Murdoher Threshold
14 OctoberThe Backstory
To understand the Murdoher threshold we first need to understand the Doherty Threshold.
The Doherty Threshold is
When a computer and its users interact at a pace that ensures that neither has to wait on the other, productivity soars, the cost of the work done on the computer tumbles, employees get more satisfaction from their work, and its quality tends to improve.
And what exactly is that pace?
Provide system feedback within 400 ms in order to keep users’ attention and increase productivity.
Put simply, the Doherty threshold is the amount of time it takes a computer to fuck up your thought process.
The Brain’s Limits
Working memory, sort-term memory, procedural, episodic… they’re all limited in amount and duration, and they’re affected by our environment.
When we’re engaged in doing thought-work like designing, programming, testing, and debugging, our working memory is prime real-estate.
Above the Doherty Threshold
So things are “productive” below the Doherty threshold. Working memory isn’t used efficiently, and it feels like the computer is a tool helping get a job done.
But what about when the computer is slower than the Doherty threshold?
First, if it’s only a little bit above the threshold, it already feels slow. You feel like you’re being asked to wait for the computer before thinking your next thought. It’s like listening to someone telling a story who needs to take a break to sneeze. There’s a suspense. A feeling that the story should be progressing but there’s a momentary 4th-wall-breaking cliffhanger.

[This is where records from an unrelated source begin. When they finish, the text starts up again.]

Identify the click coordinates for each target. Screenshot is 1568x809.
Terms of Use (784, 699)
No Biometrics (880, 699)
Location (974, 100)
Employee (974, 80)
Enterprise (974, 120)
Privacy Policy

But, as programmers, we ask the computer to do things many times in a row. Add a log statement, recompile, run the test again, add a breakpoint, inspect a value, change a line of code, recompile, run the test again, etc. For some of us, the recompile step is always above the Doherty threshold, the “run the test again” step is also above the threshold, and even the “pause in the debugger” step, too. These are little sneezes, delays between what you were thinking about and being able to think the next thought.
Way Above the Doherty Threshold
What if it’s even slower? What if it takes 40 seconds to recompile and another 10 seconds to run the test?
The amount of time between an idea, testing the idea, seeing the result, and coming up with another idea is now ridiculous. We’re not programming in 1835 anymore with horse-drawn carriages and friggin’ abacuses. My working memory can handle it, but more than likely I’ll check messages from my team while I wait or I’ll make a little progress with something else altogether because WTF else am I going to do in that time? Stare at the thing I’m waiting for? Bullshit.
Introducing Humans as Thought Barriers
Back in my younger years I had a computer science professor who was fantastic at teaching, knew the material extremely well, and he would write code on a whiteboard with impressive accuracy. But if you went to his office with a question, he’d pull up the assignment on his computer by typing with one finger, slowly… painfully slowly. Everything he did on a computer, omgwtfbbq it took sooo long. This was my first real-life experience with the Murdoher threshold, but I didn’t know it yet.
Pair Programming and the Murdoher Threshold
I finally understood the Murdoher threshold while pair programming remotely during the COVID-19 era.
The Murdoher threshold is similar to the Doherty threshold in that they both relates to the time between inputting a command into the computing systems and processing the result it gives back.
The Doherty threshold is specifically about the total time from inputting a command, thorough the computer processing the command, executing the command, outputting the result, all the way until when you process the result.
The Murdoher threshold is all of that plus the time it takes for another human’s involvement as part of that process.
If I asked my professor “what grade did I get on the first assignment?” he could just check on his computer real quick. That’s a quick thing. Unless he’s Flash from Zootopia. The Murdoher threshold is the time up to when Zootopia’s Judy Hopps loses her patience. It’s the time just before SNL’s “Nick Burns: your company’s computer guy” yells “Move!”.
Importantly, the Murdoher threshold is personal and situational, just like the Doherty threshold. Pair-programming with a junior who doesn’t know the tricks of the trade yet - we all have high thresholds. And pair-programming with a senior developer who should really know by now how to quickly open a file but clicks and scrolls 10 times to eventually open a file which was only two keystrokes away? I am Judy Hopps.
Empathy break
Even the most experienced devs are still learning - all the time. They might not know the techniques/tools/shortcuts I know, and how will they learn if nobody tells them?